Subjective Questions and Real Answers

I really think Aarthi is onto something here in regards to focusing more on the answers. One way to do this is to focus more on the back it up rule as well as in migrating the table in What is an acceptable answer from Meta Stack Overflow and adapting it to fit PMSE Meta.

Subjectivity is part of PMSE:

The fact is, parts of PMSE are subjective in nature, and some esteemed members of our community have made it clear that they value such questions. Therefore, I believe we need to focus more on making sure we write really great answers and cut down on answers that don't meet the guidelines, such as comments as answers or answers that fail to explain "why" or "how".

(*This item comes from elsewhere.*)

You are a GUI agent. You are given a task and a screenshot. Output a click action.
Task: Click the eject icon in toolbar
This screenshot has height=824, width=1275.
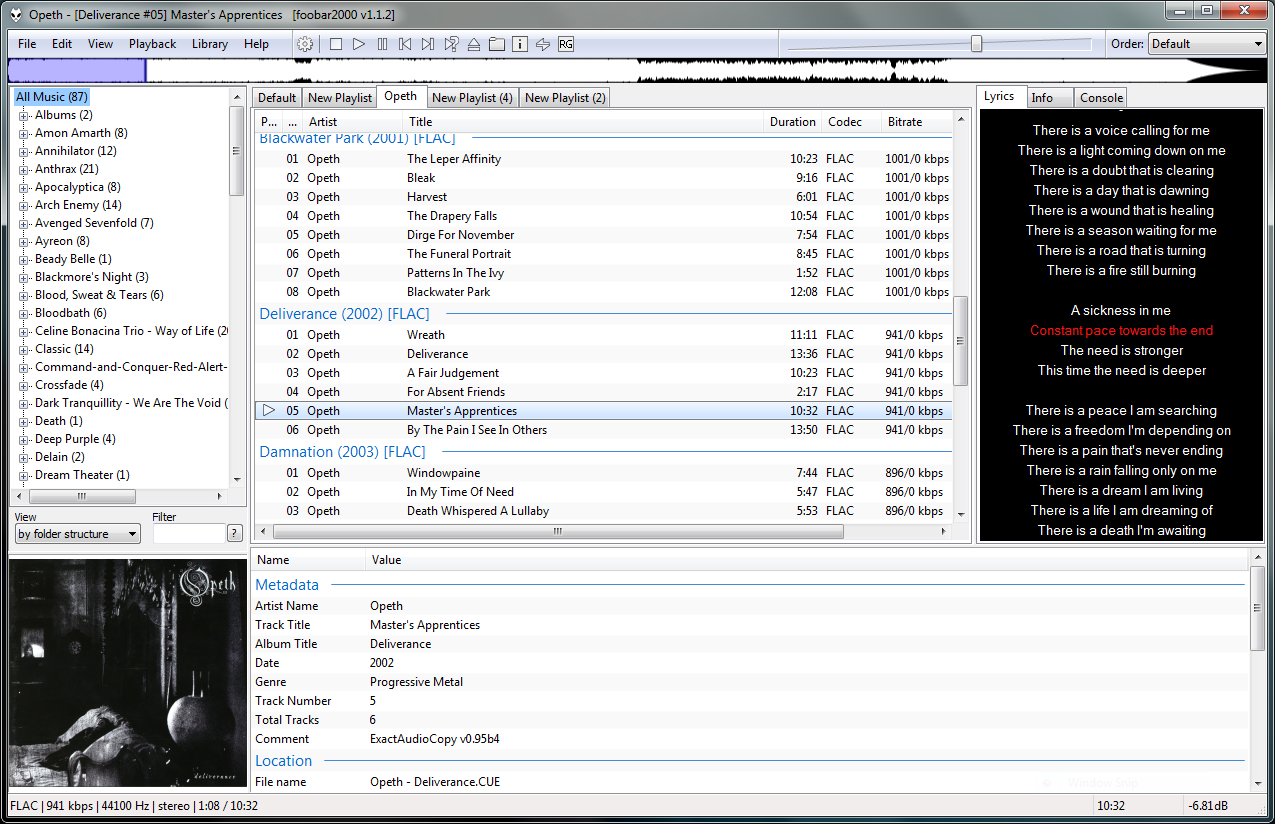point(474,44)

Next step, decide what is and isn't a valid answer:

I believe the next step in our community's growth is to decide exactly what is and isn't a valid answer on PMSE and enforce that rule as a community. For instance, if we're not going to post more than a sentence or two, one possible rule could be to either don't post it, or leave it as a comment. Most answerers aren't first time Stack Exchange users. We know the drill. Therefore, by being more disciplined answerers, I really believe we can give question-askers a bit more leeway and make it slightly easier for new and existing users to post questions.

After all, a single question can lead to 3, 5, or 10 possible great answers; the questions are the valuable seeds that help our site grow.

Answers are easier to improve than questions:

Most of the time when I leave comments on answers flagged as NAA (Not an answer) the poster is able to edit the post and improve it. In my experience, it's much much easier to improve your answer than it is to improve a question. Also, if your answer isn't all that great, you can just remove it. If it's just a sentence or two, it's probably not going to be missed amongst the other answers, so make it a comment and move on, or add more details. :) An answer is just a leaf on the tree, whereas a question is part of the tree's roots and trunk. Answers, like those leaves, just cannot exist without the core question.

Don't get me wrong; this isn't to say answers aren't valuable. They are! But treating questions like gold may be what we need in order to encourage more question-askers to join our site.

I'll work on moving over the table and will create a separate Meta post where we can discuss it and figure this out. :)

Here is the question: How should we adapt the "What is an acceptable answer" post to fit PMSE?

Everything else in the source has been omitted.